* START Supplied data *

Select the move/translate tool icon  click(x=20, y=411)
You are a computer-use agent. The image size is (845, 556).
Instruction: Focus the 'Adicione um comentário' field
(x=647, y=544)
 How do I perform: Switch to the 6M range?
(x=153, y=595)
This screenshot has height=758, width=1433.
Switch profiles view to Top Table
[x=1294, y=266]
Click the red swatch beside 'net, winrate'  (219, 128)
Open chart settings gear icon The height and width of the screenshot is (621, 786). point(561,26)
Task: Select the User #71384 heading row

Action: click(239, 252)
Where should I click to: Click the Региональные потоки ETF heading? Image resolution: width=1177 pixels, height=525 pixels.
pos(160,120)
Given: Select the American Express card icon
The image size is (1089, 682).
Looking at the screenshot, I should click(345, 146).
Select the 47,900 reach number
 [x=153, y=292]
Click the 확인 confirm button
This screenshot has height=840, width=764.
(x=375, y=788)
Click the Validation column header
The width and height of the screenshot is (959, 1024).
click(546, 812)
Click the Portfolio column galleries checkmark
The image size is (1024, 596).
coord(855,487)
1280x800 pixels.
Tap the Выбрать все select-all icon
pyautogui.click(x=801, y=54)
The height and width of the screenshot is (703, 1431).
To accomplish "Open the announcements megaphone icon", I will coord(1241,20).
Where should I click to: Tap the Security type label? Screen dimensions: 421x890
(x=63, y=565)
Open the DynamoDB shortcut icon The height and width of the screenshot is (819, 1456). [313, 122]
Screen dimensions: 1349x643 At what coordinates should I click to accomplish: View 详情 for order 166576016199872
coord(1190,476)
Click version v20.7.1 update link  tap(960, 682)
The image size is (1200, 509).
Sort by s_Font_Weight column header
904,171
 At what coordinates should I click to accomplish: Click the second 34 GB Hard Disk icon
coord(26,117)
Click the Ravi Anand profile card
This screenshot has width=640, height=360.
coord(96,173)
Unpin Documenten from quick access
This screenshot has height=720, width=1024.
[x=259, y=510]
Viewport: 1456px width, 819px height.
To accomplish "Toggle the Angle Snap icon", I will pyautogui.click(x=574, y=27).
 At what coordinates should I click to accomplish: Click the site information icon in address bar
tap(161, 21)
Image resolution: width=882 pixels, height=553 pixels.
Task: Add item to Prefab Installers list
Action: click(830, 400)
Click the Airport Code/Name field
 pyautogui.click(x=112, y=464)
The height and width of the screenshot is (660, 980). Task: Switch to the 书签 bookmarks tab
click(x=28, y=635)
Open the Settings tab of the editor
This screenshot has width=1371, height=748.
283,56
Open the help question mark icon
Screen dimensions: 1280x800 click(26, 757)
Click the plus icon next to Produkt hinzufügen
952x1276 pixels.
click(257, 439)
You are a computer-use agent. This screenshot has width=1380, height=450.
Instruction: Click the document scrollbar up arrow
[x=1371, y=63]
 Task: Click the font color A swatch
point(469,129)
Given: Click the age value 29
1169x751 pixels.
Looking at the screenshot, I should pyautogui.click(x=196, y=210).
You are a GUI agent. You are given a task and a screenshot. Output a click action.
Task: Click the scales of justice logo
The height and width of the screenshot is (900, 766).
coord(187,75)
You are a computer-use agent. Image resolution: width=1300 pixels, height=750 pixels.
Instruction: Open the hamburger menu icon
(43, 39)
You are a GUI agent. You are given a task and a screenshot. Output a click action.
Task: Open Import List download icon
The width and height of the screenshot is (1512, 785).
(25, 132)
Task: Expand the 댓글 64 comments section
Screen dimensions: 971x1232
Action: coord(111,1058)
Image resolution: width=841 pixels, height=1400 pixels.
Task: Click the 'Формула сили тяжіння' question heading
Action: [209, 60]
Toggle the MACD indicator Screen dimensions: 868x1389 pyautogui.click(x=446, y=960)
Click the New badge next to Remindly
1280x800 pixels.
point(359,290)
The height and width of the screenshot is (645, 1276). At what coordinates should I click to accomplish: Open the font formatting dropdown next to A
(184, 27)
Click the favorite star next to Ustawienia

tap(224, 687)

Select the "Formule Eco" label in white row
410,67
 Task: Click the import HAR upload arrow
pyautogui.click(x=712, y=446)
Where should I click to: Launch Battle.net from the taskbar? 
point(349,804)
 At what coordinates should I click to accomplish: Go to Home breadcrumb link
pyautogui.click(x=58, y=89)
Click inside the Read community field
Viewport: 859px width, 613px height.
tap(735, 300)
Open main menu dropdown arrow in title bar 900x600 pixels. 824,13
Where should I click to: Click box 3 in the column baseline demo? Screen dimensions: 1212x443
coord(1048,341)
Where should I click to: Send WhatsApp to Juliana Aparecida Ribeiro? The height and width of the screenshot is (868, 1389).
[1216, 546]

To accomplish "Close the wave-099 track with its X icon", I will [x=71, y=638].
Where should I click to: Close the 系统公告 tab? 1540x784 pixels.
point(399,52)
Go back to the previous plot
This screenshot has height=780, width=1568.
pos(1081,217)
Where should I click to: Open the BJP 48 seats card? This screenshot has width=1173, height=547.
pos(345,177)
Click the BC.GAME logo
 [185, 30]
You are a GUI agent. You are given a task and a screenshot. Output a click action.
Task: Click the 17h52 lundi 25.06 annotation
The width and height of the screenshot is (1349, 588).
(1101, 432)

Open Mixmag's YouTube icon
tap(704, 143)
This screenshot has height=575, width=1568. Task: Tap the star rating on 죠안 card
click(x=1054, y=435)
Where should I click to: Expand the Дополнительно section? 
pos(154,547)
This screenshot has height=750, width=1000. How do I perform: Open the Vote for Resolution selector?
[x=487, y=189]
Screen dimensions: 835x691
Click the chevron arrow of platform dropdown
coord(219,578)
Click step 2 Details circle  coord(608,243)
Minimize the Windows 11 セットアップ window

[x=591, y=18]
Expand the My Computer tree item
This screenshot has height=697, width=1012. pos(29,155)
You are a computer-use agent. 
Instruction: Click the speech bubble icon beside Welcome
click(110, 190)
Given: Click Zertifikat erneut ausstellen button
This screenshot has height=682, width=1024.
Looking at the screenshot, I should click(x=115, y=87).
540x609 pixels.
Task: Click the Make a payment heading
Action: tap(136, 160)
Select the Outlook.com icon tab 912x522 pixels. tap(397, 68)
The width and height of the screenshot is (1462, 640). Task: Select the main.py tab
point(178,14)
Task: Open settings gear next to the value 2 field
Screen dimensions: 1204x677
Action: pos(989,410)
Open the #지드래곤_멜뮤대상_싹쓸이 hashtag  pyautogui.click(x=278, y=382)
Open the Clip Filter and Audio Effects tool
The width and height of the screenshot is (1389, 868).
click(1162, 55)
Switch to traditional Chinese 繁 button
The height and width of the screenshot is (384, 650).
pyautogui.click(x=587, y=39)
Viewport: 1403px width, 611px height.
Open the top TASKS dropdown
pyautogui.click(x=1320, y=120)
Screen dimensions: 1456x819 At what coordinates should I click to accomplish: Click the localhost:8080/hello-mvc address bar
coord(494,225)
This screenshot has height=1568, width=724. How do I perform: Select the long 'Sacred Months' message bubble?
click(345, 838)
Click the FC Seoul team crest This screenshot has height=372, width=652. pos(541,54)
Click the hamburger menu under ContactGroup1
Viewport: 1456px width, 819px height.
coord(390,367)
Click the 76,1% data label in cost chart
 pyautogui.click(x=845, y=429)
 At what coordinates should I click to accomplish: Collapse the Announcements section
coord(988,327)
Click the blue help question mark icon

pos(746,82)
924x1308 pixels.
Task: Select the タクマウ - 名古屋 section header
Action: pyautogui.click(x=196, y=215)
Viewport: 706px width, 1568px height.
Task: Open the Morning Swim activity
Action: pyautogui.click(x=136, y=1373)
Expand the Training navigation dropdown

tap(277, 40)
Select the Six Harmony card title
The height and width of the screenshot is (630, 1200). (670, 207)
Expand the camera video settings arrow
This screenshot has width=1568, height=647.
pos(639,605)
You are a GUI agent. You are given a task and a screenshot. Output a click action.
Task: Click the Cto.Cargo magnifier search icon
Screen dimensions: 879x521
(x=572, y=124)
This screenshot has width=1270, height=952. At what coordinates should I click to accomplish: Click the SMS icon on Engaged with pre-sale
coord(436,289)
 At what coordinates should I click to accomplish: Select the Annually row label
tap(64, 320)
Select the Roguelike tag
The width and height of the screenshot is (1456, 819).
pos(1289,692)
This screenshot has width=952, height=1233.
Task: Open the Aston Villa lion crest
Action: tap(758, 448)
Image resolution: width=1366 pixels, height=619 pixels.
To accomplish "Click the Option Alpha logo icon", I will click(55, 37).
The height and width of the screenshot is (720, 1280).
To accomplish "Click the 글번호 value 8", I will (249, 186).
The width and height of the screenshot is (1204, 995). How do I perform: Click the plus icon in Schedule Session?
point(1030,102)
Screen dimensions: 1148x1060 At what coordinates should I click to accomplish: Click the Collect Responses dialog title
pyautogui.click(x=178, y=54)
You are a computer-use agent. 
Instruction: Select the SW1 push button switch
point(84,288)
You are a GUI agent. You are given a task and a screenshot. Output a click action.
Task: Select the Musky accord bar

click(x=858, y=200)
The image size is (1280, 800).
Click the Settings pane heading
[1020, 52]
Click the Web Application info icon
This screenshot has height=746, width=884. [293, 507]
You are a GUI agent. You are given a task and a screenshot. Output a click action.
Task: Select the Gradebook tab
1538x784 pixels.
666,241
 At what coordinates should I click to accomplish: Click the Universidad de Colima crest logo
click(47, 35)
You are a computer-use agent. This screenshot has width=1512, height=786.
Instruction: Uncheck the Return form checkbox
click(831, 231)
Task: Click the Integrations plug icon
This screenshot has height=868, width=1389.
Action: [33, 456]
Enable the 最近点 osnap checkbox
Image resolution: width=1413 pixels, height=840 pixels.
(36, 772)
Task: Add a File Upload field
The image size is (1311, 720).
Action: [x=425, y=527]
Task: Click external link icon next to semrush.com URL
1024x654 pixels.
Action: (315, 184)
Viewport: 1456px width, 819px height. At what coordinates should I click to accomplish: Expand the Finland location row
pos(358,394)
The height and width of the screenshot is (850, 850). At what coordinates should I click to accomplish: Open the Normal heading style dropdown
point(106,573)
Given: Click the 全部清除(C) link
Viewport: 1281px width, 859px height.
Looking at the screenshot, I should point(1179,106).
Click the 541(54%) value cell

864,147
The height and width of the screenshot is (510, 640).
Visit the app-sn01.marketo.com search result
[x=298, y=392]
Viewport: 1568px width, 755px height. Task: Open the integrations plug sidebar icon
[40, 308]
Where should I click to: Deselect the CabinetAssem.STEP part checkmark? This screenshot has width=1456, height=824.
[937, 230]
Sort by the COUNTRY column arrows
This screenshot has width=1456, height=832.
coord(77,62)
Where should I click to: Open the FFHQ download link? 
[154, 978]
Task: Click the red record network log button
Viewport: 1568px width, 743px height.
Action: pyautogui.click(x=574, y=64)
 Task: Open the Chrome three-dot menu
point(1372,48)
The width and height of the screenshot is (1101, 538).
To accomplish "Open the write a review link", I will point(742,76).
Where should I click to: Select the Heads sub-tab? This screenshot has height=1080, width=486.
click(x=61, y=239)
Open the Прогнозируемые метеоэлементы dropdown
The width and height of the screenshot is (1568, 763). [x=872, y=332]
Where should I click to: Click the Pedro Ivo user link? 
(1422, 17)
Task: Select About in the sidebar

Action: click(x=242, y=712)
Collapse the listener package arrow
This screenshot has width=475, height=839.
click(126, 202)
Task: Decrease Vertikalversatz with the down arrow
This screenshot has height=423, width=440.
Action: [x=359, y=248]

* END Supplied data *

→ **Aim**: Find every line in the records that contains the word "plug" and copy each of those lines.

→ **The completed task**:
Task: Click the Integrations plug icon
Viewport: 1568px width, 755px height. Task: Open the integrations plug sidebar icon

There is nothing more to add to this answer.